* Your instructions:
Identify every line of the entries that contains the string "icon", and copy each of those lines. Case counts.
--- start of Material for this exercise ---
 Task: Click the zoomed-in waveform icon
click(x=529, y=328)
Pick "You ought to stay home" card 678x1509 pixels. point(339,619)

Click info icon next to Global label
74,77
--- end of Material for this exercise ---
--- start of Material for this exercise ---
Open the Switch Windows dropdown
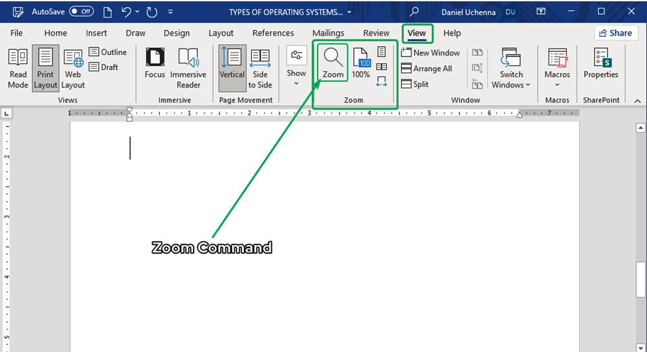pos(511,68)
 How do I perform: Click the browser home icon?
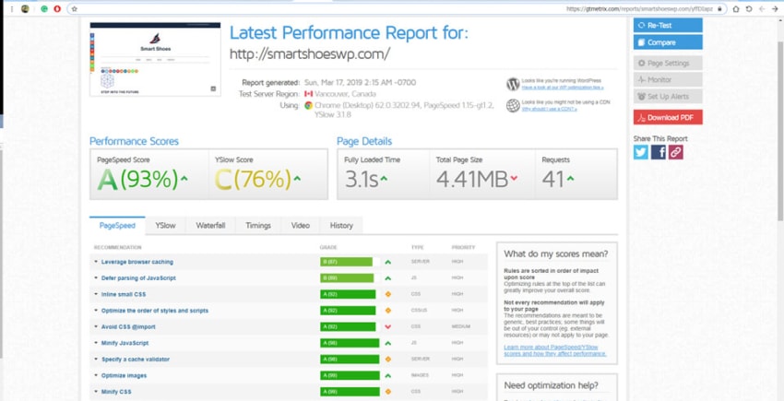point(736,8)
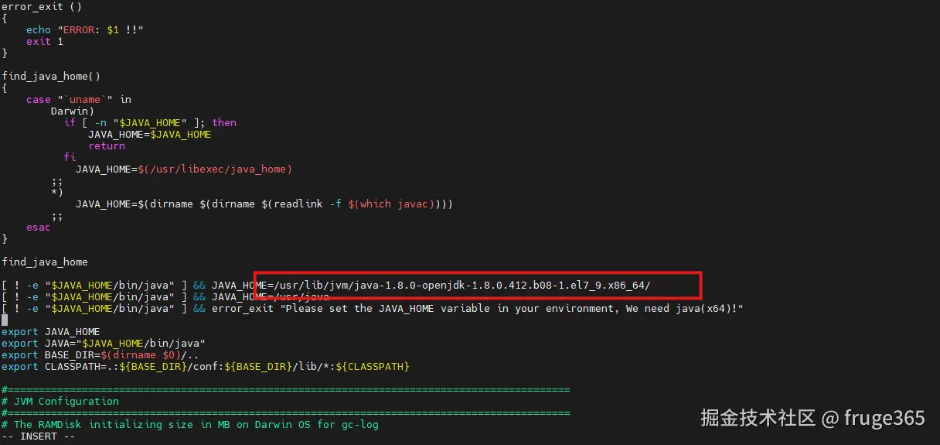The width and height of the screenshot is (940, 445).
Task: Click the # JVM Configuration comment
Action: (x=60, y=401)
--- end of Material for this exercise ---
* Task solution:
 Task: Click the zoomed-in waveform icon
Click info icon next to Global label
 How do I perform: Click the browser home icon?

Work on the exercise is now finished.